Hof ist desinfiziert

Inzwischen geben Fachleute vorsichtig Entwarnung. "Es gibt keinen Grund, die ganze Sache hysterisch zu betrachten", sagt Karl-Friedrich Reckling vom Landesamt für Verbraucherschutz in Magdeburg. Mittlerweile hat eine Spezialfirma die 1 000 Hühner, Küken und anderes Federvieh des Großleinunger Geflügelhofes getötet, der Hof ist desinfiziert worden. Und, so Reckling, "Eier aus dem Supermarkt kann man getrost essen".

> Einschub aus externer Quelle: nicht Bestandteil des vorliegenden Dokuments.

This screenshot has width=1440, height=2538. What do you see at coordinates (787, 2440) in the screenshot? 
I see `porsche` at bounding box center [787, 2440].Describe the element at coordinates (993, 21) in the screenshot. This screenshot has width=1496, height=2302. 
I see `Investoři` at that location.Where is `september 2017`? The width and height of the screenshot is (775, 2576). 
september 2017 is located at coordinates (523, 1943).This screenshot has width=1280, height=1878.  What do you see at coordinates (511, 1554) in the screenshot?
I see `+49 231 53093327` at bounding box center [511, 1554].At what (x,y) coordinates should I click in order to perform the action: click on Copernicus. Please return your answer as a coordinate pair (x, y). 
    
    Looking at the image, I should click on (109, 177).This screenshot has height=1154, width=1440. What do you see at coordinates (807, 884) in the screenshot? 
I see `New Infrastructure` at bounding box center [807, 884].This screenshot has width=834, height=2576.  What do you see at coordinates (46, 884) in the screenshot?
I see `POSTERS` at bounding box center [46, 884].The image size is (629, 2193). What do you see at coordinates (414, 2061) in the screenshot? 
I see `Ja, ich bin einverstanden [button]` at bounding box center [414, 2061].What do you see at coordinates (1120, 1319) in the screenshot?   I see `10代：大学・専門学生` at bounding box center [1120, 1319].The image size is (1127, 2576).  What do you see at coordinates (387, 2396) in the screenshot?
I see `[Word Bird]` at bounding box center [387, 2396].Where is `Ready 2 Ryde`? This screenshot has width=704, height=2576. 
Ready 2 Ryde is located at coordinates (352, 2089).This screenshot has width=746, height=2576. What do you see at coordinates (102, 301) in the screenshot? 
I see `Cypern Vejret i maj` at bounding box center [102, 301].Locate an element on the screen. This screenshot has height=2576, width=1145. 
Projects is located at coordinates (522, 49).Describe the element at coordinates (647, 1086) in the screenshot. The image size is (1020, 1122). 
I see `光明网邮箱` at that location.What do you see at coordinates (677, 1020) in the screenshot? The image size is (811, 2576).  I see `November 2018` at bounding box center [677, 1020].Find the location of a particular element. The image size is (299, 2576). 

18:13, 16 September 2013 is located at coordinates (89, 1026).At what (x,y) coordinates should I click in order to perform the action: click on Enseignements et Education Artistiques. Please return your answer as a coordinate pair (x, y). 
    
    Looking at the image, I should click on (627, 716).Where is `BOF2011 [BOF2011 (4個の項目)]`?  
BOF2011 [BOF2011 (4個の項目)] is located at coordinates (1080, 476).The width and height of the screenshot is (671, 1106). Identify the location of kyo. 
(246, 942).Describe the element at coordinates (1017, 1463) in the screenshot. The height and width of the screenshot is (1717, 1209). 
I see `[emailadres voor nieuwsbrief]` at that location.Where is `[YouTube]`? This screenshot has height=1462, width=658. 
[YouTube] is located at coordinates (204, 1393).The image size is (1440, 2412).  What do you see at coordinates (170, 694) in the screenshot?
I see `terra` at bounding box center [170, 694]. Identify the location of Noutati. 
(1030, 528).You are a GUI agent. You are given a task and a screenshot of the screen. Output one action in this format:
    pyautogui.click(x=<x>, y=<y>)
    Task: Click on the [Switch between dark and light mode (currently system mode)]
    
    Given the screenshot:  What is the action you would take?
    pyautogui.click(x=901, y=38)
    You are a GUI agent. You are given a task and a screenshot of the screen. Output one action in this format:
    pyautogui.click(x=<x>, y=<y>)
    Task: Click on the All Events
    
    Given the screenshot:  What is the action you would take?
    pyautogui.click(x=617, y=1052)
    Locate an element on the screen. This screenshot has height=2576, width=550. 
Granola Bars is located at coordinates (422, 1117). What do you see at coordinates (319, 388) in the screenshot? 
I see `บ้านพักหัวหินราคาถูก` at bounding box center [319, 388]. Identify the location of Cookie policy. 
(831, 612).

Und wie groß ist die Gefahr, später mit Tieren in Kontakt zu kommen, die aus dem Großleinunger Bestand stammen, und sich zu infizieren? "Rund 90 Prozent des verkauften Bestandes haben wir in der Zwischenzeit lokalisiert", sagt Fritz Glaser vom Sangerhäuser Kreisveterinäramt. Diese Tiere werden jetzt von den Veterinärämtern untersucht. Dann werde entschieden, ob sie behandelt oder getötet und entsorgt werden müssen.

Da die Krankheit nur selten ausbricht, hofft Glaser, dass die noch fehlenden Bestände keine weiteren Infektionen verursachen. In Sachsen-Anhalt trat die letzte größere Infektion mit der Papageienkrankheit 1998 auf. Damals hatten fliegende Händler im Kreis Anhalt-Zerbst infizierte Tiere verkauft.

Käufer melden sich

Laut Glaser wurden bislang 1 000 Hühner, Gänse und Enten aus dem illegalen Großleinunger Handel ausfindig gemacht. Nicht zuletzt durch die MZ-Veröffentlichung haben sich besorgte Käufer aus Sachsen-Anhalt und Thüringen gemeldet. Die meisten stammen aus dem Landkreis Sangerhausen. Vereinzelt meldeten sich Käufer unter anderem aus den Kreisen Mansfelder Land und Quedlinburg. Offen ist, wie sich die Krankheit bei den 14 Betroffenen im Kreis Sangerhausen entwickelt. "Es hängt von der Konstitution des Patienten ab, wie schwer oder leicht die Krankheit verläuft. Das ist nicht vorhersehbar", sagt Steffen Beidokat. Der Assistenzarzt im Sangerhäuser Krankenhaus am Rosarium betreut die Ornithose-Patienten. Meist verlaufe die Krankheit wie eine leichte Infektion. Eine mögliche Komplikation ist eine spezielle Form der Lungenentzündung, bei der Lungengewebe betroffen sei.

"Es muss jetzt nicht jeder, der Schnupfen hat und Hühner hält, in Panik verfallen", sagt Beidokat. Wichtig sei es, seinen Hausarzt auf die Möglichkeit dieser Infektionsart hinzuweisen.